Records from a dataset:

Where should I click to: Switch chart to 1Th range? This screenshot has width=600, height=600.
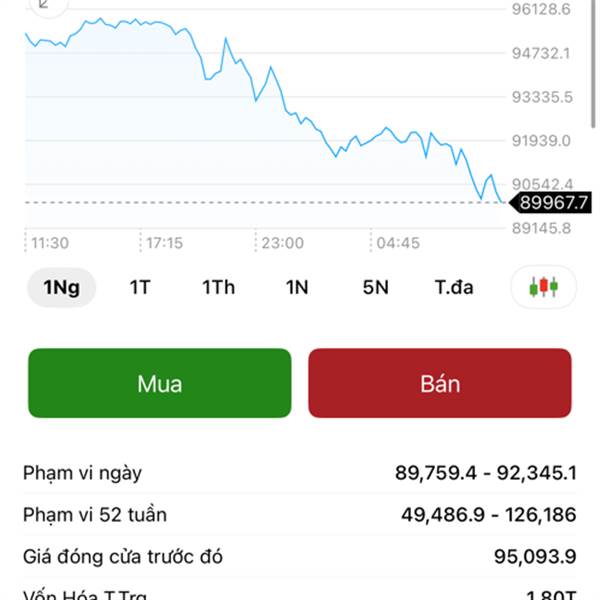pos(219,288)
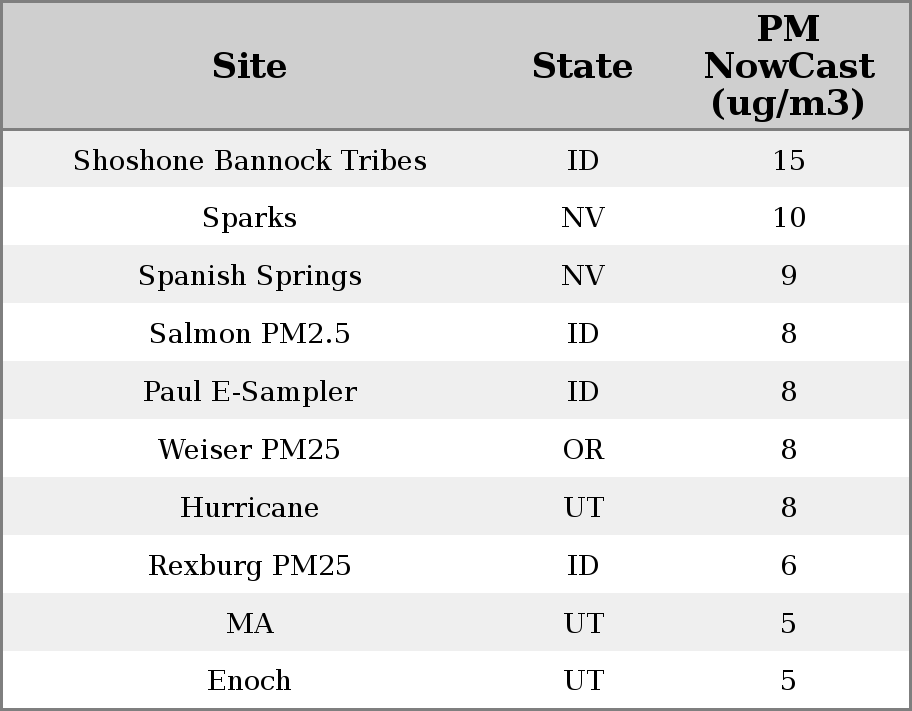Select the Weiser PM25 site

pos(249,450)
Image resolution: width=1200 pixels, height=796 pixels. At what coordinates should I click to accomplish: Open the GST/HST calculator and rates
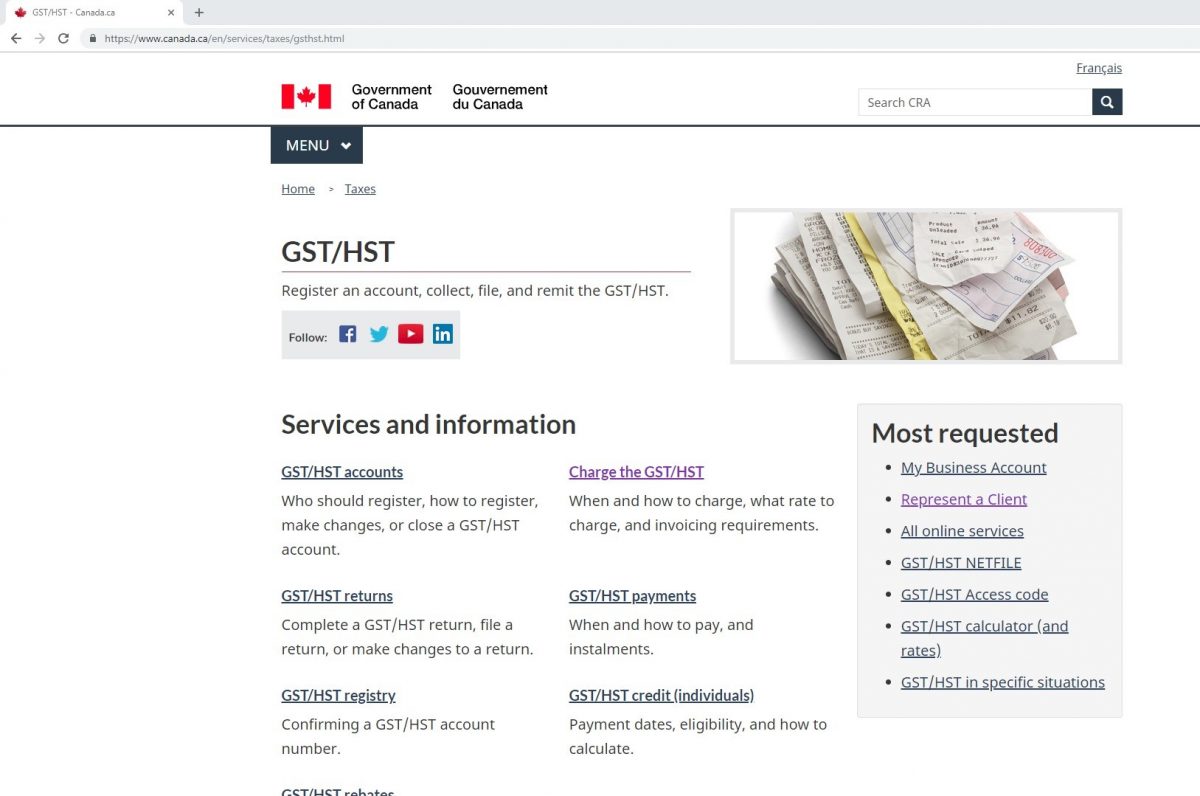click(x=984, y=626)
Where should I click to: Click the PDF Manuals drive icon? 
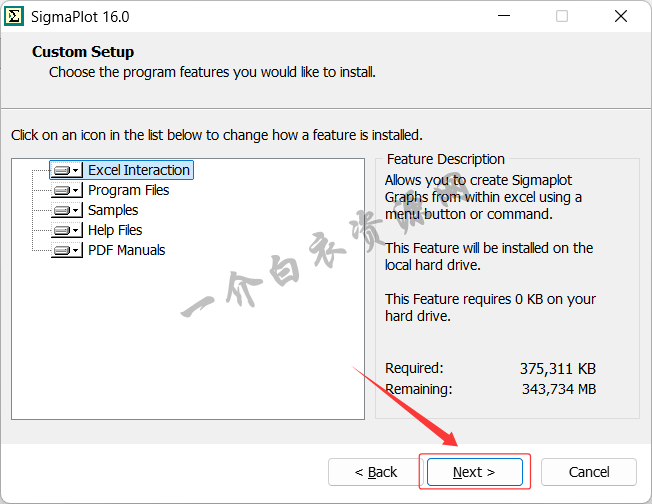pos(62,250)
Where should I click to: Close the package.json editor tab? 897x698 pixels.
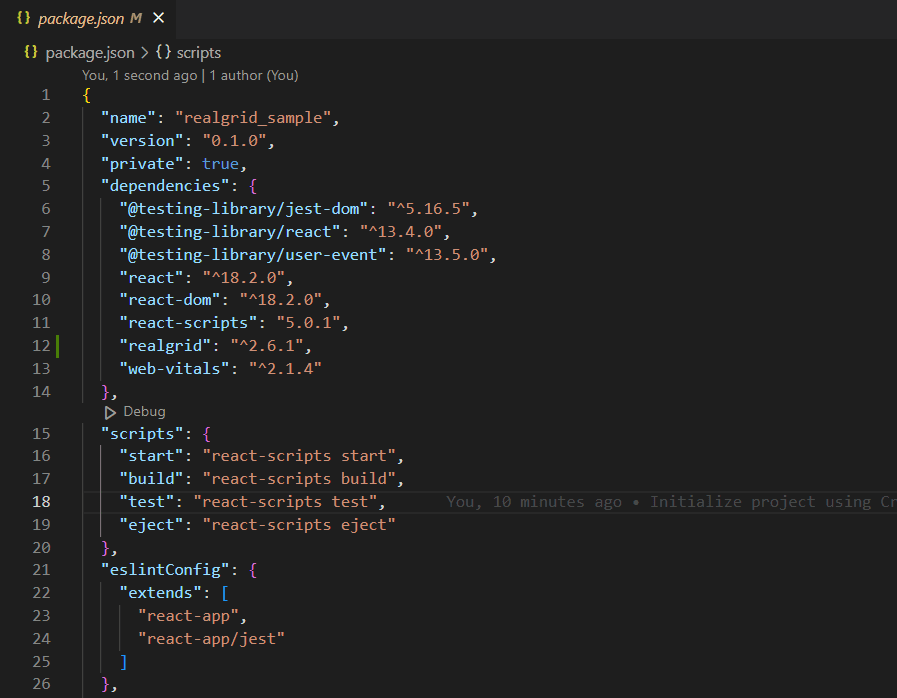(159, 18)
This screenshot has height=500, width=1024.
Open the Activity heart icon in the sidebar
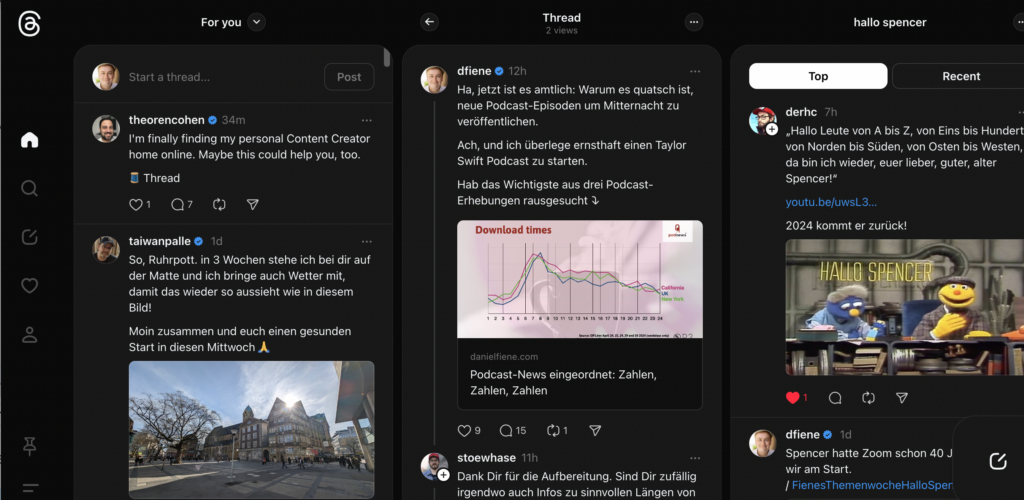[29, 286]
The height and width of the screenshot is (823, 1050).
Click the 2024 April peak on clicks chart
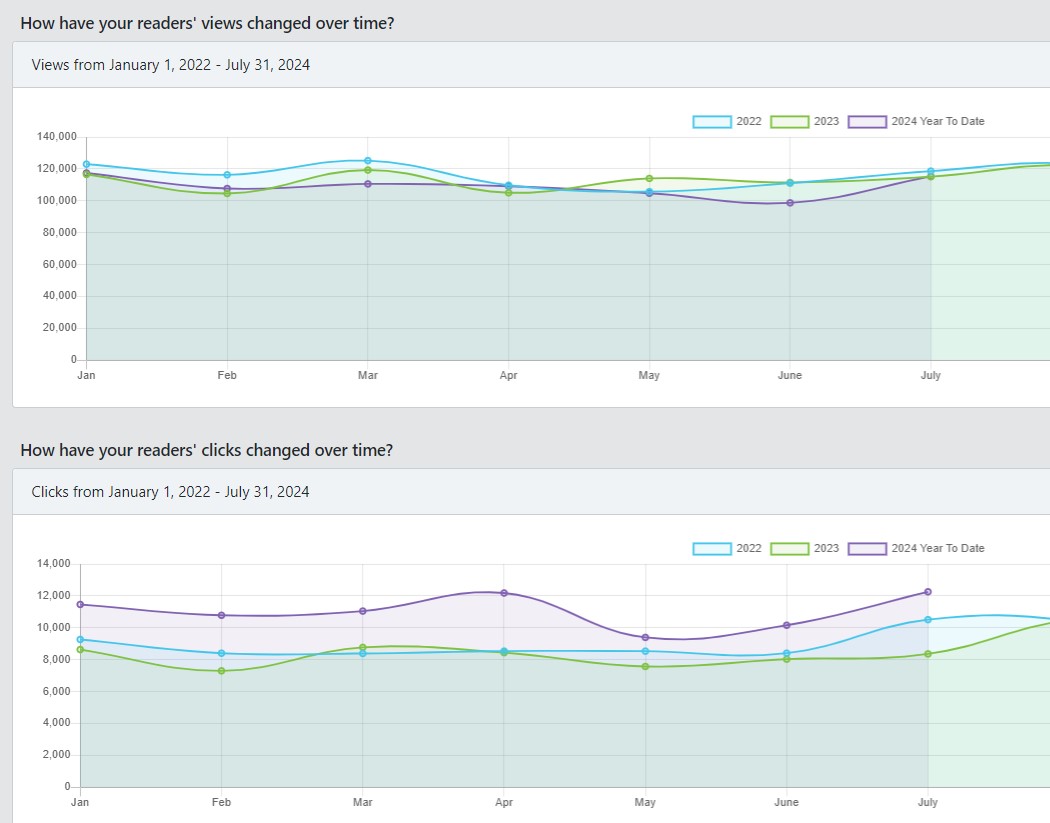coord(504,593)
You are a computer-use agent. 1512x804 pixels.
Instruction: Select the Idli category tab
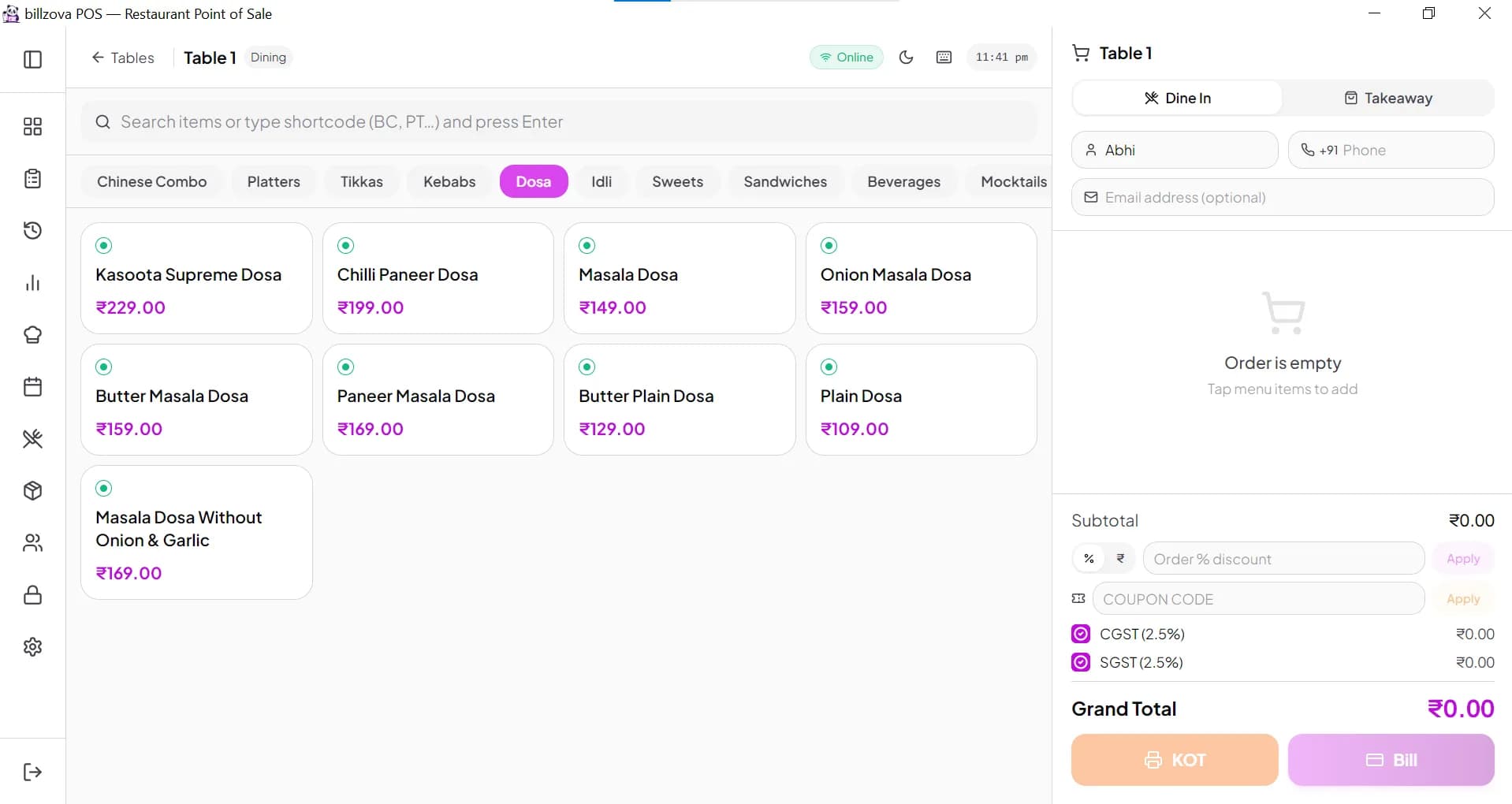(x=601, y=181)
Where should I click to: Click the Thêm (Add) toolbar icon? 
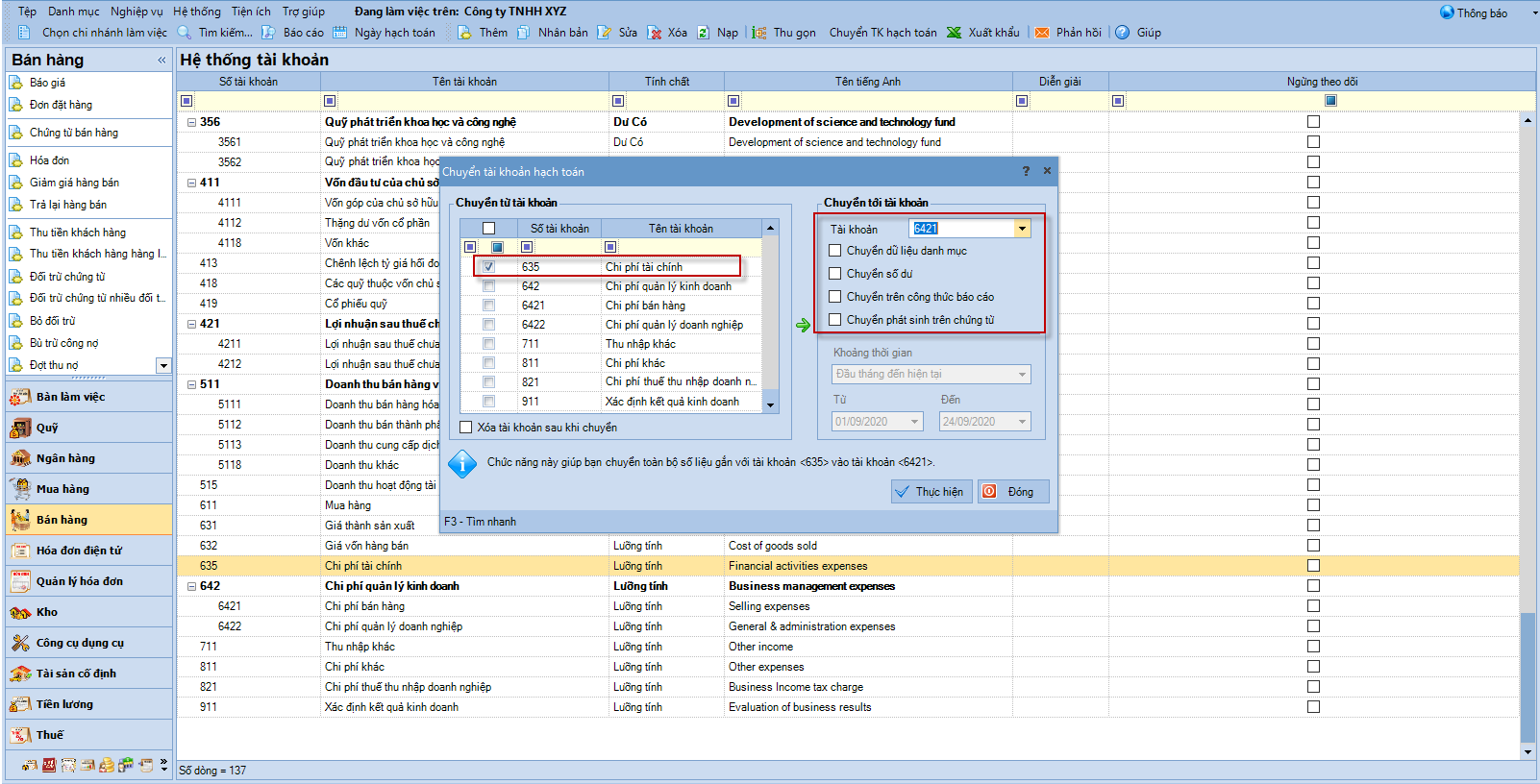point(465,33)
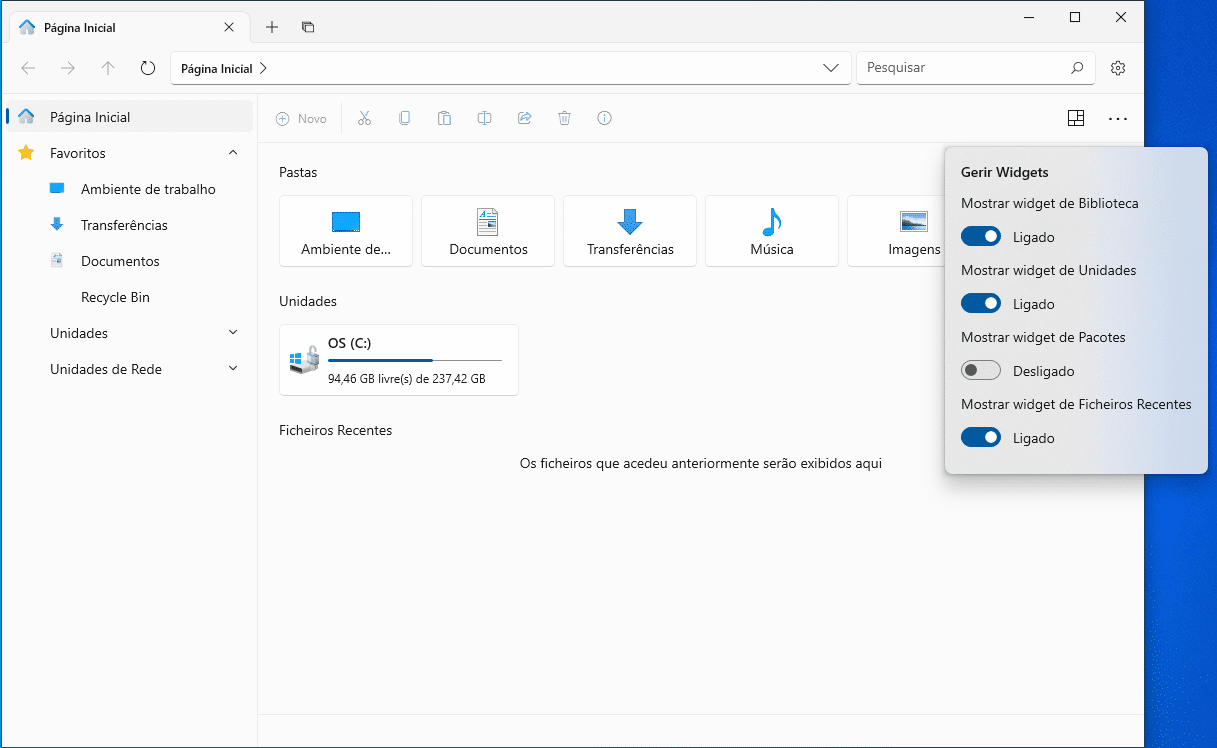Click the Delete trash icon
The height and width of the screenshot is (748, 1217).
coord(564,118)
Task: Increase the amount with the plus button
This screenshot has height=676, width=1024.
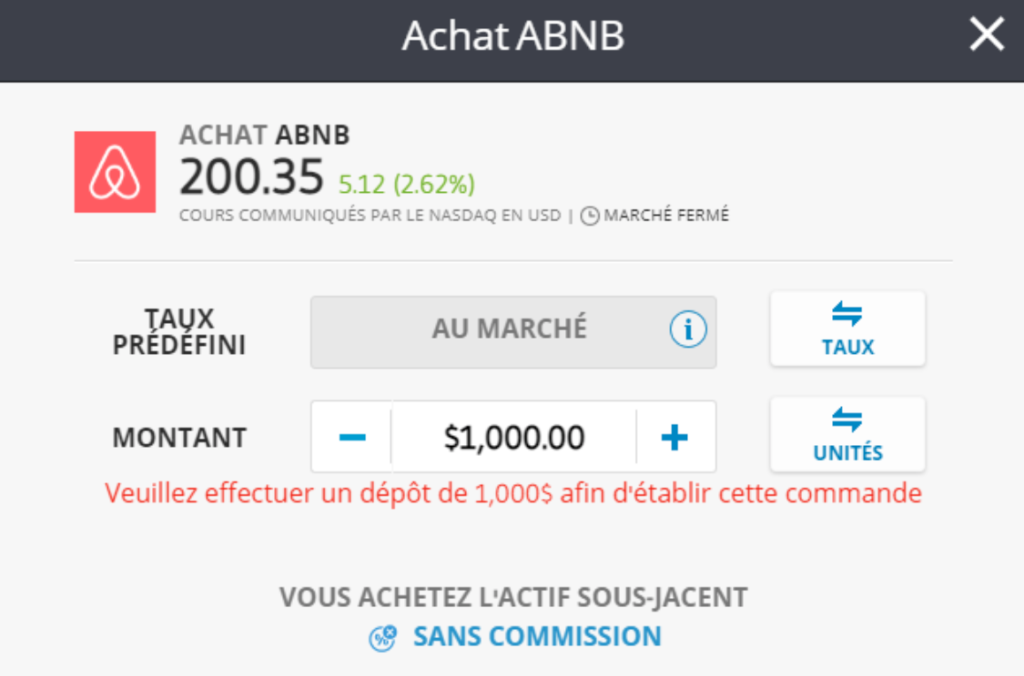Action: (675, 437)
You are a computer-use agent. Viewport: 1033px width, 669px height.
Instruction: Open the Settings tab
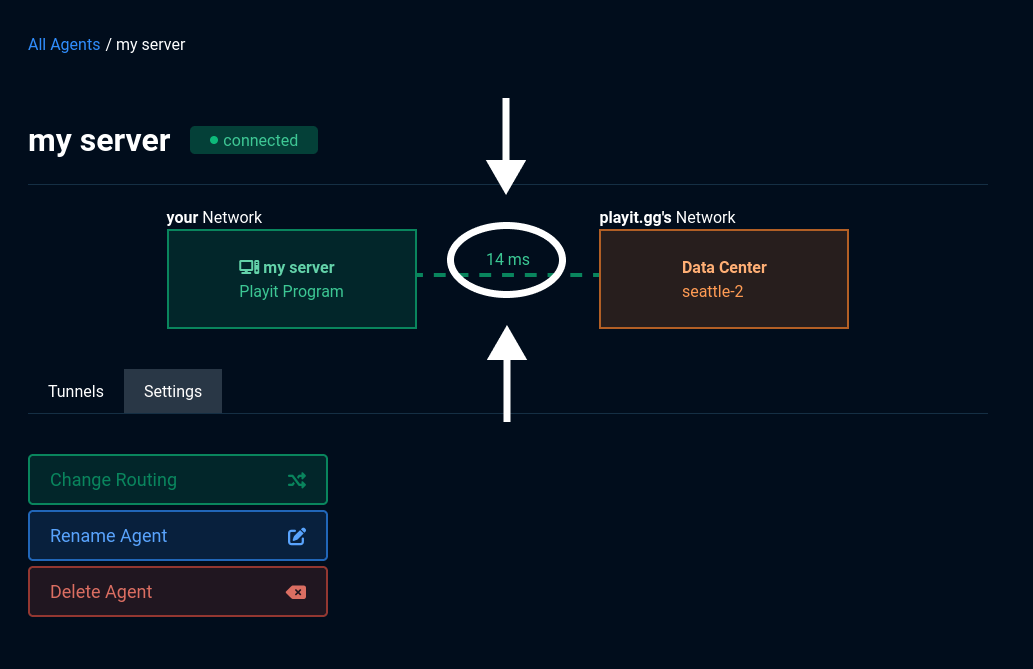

- What you will do
Set down exactly, line for line, the data from the line that contains "Open the Activity heart icon in the sidebar" through its last line, keeping pictures out.

- Completed exercise
Open the Activity heart icon in the sidebar
[29, 286]
The height and width of the screenshot is (823, 1050).
Click the 2024 April peak on clicks chart
coord(504,593)
You are a computer-use agent. 1512x804 pixels.
Instruction: Select the Idli category tab
(x=601, y=181)
Where should I click to: Click the Thêm (Add) toolbar icon? 
point(465,33)
Click the Delete trash icon
The height and width of the screenshot is (748, 1217).
coord(564,118)
Task: Increase the amount with the plus button
This screenshot has height=676, width=1024.
Action: (675, 437)
You are a computer-use agent. Viewport: 1033px width, 669px height.
Instruction: Open the Settings tab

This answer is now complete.